**** Material supplied

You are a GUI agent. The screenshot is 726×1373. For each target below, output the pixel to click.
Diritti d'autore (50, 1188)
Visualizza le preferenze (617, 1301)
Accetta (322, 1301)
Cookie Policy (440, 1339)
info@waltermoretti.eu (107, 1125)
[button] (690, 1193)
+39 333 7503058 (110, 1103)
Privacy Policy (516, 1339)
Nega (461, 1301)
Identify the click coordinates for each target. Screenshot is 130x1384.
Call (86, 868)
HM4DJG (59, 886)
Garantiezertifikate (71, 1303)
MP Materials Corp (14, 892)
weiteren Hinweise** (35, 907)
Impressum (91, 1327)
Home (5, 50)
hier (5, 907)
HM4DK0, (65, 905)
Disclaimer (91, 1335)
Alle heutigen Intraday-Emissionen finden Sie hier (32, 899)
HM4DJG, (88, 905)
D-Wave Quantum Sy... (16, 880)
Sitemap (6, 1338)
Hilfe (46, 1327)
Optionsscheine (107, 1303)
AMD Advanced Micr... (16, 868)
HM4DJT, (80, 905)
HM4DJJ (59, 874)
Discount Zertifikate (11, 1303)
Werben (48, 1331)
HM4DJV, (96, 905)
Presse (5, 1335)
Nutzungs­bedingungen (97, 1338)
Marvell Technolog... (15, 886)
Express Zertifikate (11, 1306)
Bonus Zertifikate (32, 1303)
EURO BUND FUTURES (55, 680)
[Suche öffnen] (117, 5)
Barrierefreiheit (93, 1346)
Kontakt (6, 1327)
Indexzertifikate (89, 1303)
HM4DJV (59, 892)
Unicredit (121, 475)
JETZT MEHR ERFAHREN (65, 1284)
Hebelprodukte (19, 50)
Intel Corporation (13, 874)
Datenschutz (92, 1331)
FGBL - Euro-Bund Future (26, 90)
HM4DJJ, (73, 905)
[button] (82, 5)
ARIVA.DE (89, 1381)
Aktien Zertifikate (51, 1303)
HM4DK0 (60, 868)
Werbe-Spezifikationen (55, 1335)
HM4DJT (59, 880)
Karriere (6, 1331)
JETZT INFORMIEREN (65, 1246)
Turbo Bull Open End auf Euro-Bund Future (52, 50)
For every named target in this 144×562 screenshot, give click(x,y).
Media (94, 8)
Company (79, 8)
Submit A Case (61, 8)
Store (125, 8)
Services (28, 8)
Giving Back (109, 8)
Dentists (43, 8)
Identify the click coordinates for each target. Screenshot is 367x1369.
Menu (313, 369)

********

● **Set task**
Reproduce all of the records above word for word, from the first line through the last, without changing anything.

● **Solution for this problem**
You are a GUI agent. The screenshot is 726×1373. For each target below, output the pixel to click.
Diritti d'autore (50, 1188)
Visualizza le preferenze (617, 1301)
Accetta (322, 1301)
Cookie Policy (440, 1339)
info@waltermoretti.eu (107, 1125)
[button] (690, 1193)
+39 333 7503058 (110, 1103)
Privacy Policy (516, 1339)
Nega (461, 1301)
Identify the click coordinates for each target. Screenshot is 130x1384.
Call (86, 868)
HM4DJG (59, 886)
Garantiezertifikate (71, 1303)
MP Materials Corp (14, 892)
weiteren Hinweise** (35, 907)
Impressum (91, 1327)
Home (5, 50)
hier (5, 907)
HM4DK0, (65, 905)
Disclaimer (91, 1335)
Alle heutigen Intraday-Emissionen finden Sie hier (32, 899)
HM4DJG, (88, 905)
D-Wave Quantum Sy... (16, 880)
Sitemap (6, 1338)
Hilfe (46, 1327)
Optionsscheine (107, 1303)
AMD Advanced Micr... (16, 868)
HM4DJT, (80, 905)
HM4DJJ (59, 874)
Discount Zertifikate (11, 1303)
Werben (48, 1331)
HM4DJV, (96, 905)
Presse (5, 1335)
Nutzungs­bedingungen (97, 1338)
Marvell Technolog... (15, 886)
Express Zertifikate (11, 1306)
Bonus Zertifikate (32, 1303)
EURO BUND FUTURES (55, 680)
[Suche öffnen] (117, 5)
Barrierefreiheit (93, 1346)
Kontakt (6, 1327)
Indexzertifikate (89, 1303)
HM4DJV (59, 892)
Unicredit (121, 475)
JETZT MEHR ERFAHREN (65, 1284)
Hebelprodukte (19, 50)
Intel Corporation (13, 874)
Datenschutz (92, 1331)
FGBL - Euro-Bund Future (26, 90)
HM4DJJ, (73, 905)
[button] (82, 5)
ARIVA.DE (89, 1381)
Aktien Zertifikate (51, 1303)
HM4DK0 (60, 868)
Werbe-Spezifikationen (55, 1335)
HM4DJT (59, 880)
Karriere (6, 1331)
JETZT INFORMIEREN (65, 1246)
Turbo Bull Open End auf Euro-Bund Future (52, 50)
For every named target in this 144×562 screenshot, give click(x,y).
Media (94, 8)
Company (79, 8)
Submit A Case (61, 8)
Store (125, 8)
Services (28, 8)
Giving Back (109, 8)
Dentists (43, 8)
Identify the click coordinates for each target. Screenshot is 367x1369.
Menu (313, 369)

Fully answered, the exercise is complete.